The New Zealand bowlers decimated the Zimbabwean batting line-up in its first innings. Zimbabwe was reduced to 5/20 at lunch, and dismissed for 51 in the 29th over, with Malcolm Waller (23) the only Zimbabwean to reach double figures. The New Zealand bowlers shared the wickets, with all four fast bowlers (Martin, Southee, Bracewell and Boult) claiming two wickets each. Leading by 444 runs, New Zealand enforced the follow-on.

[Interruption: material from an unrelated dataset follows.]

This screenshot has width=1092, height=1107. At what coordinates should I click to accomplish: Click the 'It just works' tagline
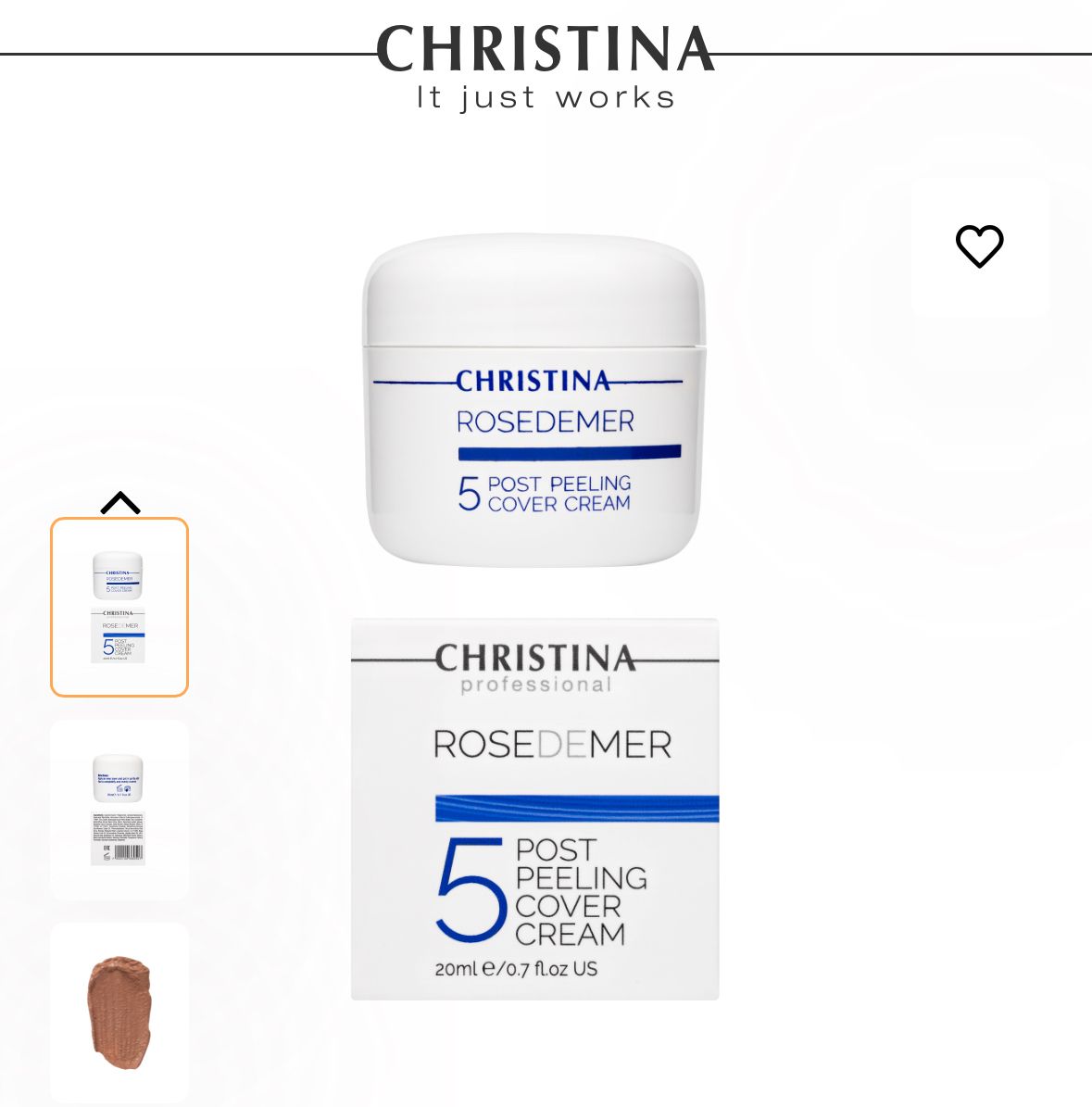[x=546, y=97]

The second innings started no better, as Zimbabwe was reduced to 5/12 shortly after tea, with Chris Martin taking three early wickets. Zimbabwe finally managed to compile some partnerships in the lower order, with Regis Chakabva (63) and Graeme Cremer (26) adding 63 for the seventh wicket. New Zealand ultimately dismissed Zimbabwe again inside extended play at the end of the day, for a score of 143. Chris Martin (6/26) and Doug Bracewell (3/26) were the leading bowlers in the second innings, and Martin was named man of the match, with match figures of 8/31.

- Records
Zimbabwe's first innings total of 51 set a new record for Zimbabwe's lowest completed innings total, breaking the previous mark of 54 set against South Africa in Cape Town in 2005, and was the lowest innings total ever conceded by New Zealand, breaking the previous mark of 59 which was also set against Zimbabwe in 2005 in Harare. The margin of an innings and 301 runs set a new record for the largest win in New Zealand's history, and the heaviest defeat in Zimbabwe's history,; in both cases, the previous record was an innings and 294 runs, set in that same 2005 match in Harare. It was only the third occasion of a team being twice bowled out inside a single day of a Test match, and the second time New Zealand had done it to Zimbabwe, the feat being previously achieved in the 2005 Harare Test.